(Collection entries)
◆ ◆ ◆ ◆ ◆
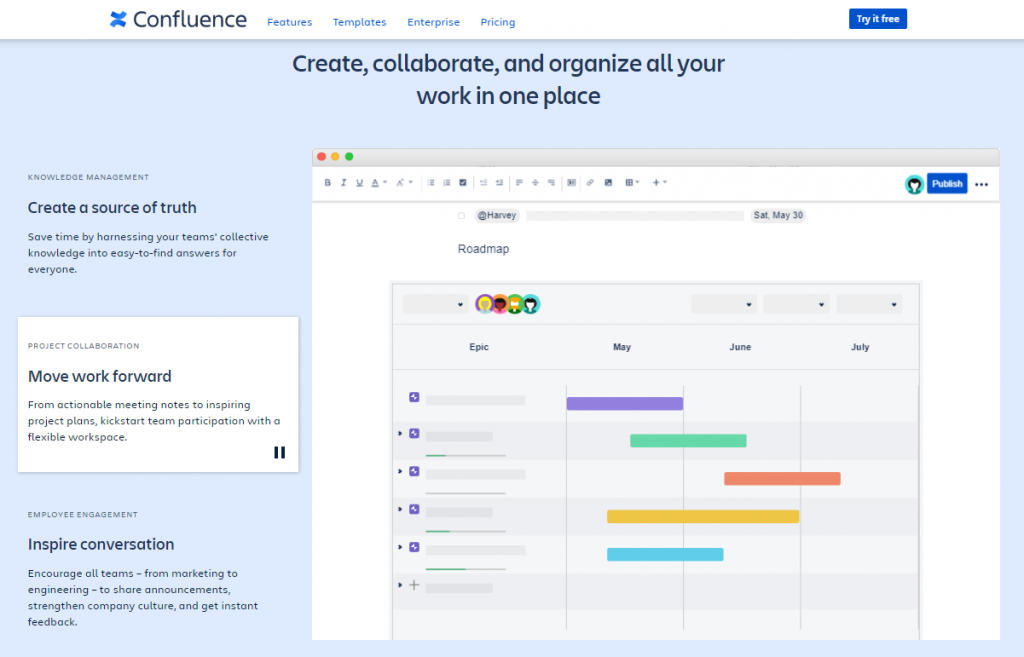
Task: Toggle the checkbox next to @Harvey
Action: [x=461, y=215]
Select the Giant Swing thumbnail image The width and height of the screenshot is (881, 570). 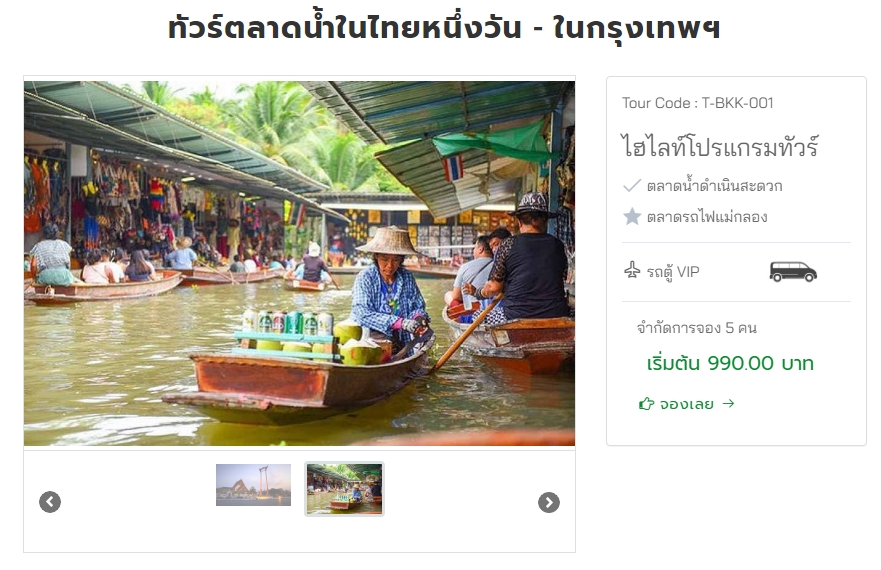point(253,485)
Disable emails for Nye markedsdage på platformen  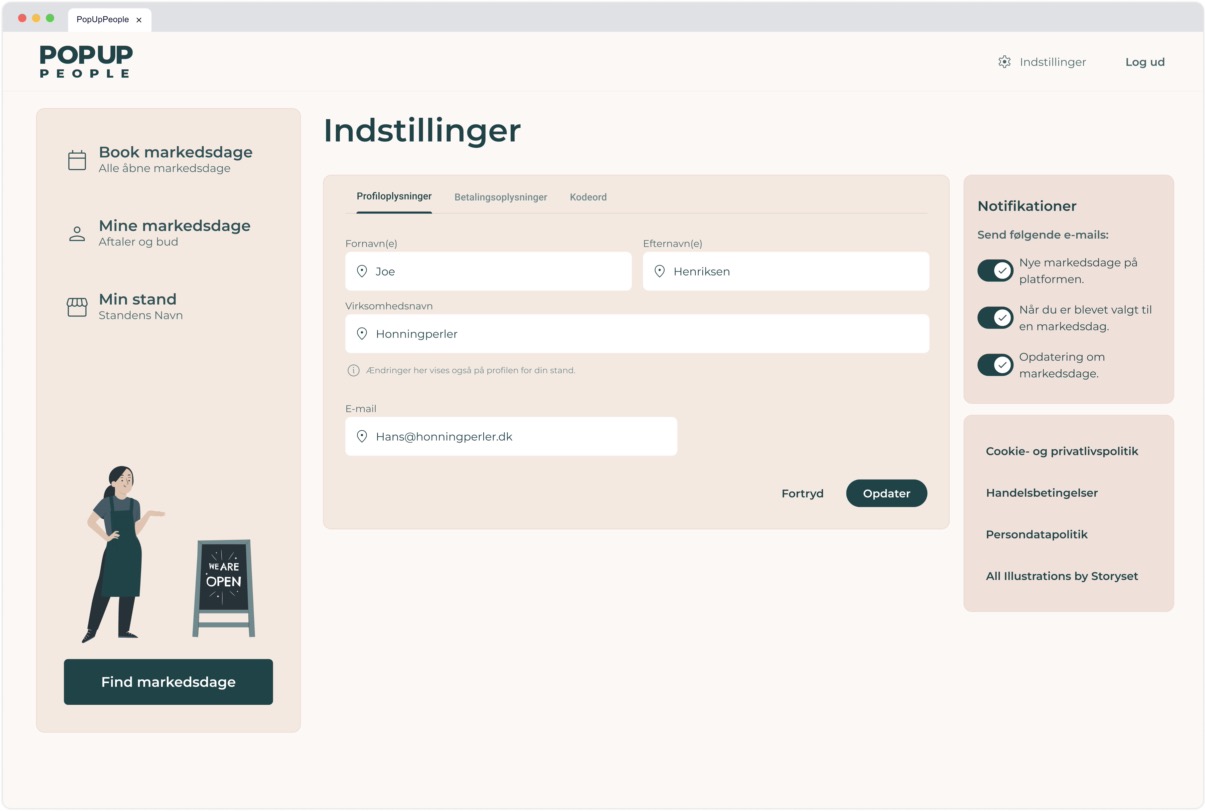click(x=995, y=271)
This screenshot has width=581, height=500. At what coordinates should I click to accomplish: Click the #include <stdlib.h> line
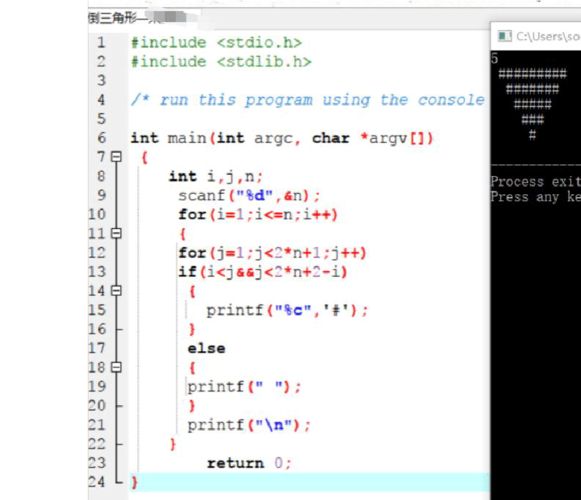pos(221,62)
◆ ◆ ◆ ◆ ◆
◆ **Assigned task**: Reproduce, exactly and with no pictures, the lines from the line containing "This screenshot has" through the closing line of the data above, keeping both ends.

◆ **Written reply**:
This screenshot has width=581, height=500. At what coordinates should I click to accomplish: Click the #include <stdlib.h> line
pos(221,62)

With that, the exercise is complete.